Analysis of the Molecular Structure of StrePtomyces chromofuscus-derived Phospholipase D

Abstract

When we separated the purified specimen of Streptomyces chromofuscus phospholipase D (PLase D) by SDS-PAGE, two protein bands were observed. Molecular weights of these proteins were determined to be approximately 57 and 40 kDa, respectively. As a result of N-terminal amino acid sequence analysis of these two proteins, up to 20 residues from the N-terminal amino acid were completely identical. Therefore, to evaluate the intermolecular structure of the 57 kDa protein, we performed limited proteolysis of this protein with Staphylococcus aureus V8 protease. Furthermore, regarding peptide fragments obtained as main products of limited proteolysis of the 57 kDa protein, N-terminal amino acid sequence analysis was performed.
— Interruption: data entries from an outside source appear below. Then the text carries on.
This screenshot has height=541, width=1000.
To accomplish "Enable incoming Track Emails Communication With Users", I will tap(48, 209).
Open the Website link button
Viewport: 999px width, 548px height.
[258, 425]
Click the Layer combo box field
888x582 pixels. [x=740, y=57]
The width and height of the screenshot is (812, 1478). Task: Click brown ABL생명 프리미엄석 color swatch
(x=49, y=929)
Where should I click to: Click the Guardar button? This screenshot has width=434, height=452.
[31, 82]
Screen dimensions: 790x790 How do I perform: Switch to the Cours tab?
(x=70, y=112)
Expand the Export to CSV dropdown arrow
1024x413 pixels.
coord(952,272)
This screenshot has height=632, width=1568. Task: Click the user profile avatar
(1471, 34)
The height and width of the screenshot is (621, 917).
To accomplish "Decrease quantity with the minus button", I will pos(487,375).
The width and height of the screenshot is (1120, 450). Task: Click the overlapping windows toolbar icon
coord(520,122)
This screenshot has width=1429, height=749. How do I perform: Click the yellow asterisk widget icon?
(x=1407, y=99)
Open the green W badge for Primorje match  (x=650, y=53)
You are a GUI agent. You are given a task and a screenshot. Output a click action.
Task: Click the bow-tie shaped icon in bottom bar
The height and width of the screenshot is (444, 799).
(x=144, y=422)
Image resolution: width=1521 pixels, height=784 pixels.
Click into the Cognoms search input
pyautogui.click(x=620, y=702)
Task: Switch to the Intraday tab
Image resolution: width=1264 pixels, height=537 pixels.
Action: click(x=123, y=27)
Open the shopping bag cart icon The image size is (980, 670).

As a result, the amino acid sequence of all eight peptide fragments with molecular weights of 10, 14, 16, 18, 20, 30, 42 and 46 kDa, which were obtained by limited proteolysis of the 57 kDa protein, were found in the amino acid sequence of Streptomyces chromofuscus PLase D obtained from DNA analysis. Based on these results, it was suggested that the amino acid sequence of the 57 kDa protein was identical to that of Streptomyces chromofuscus PLase D obtained from DNA analysis.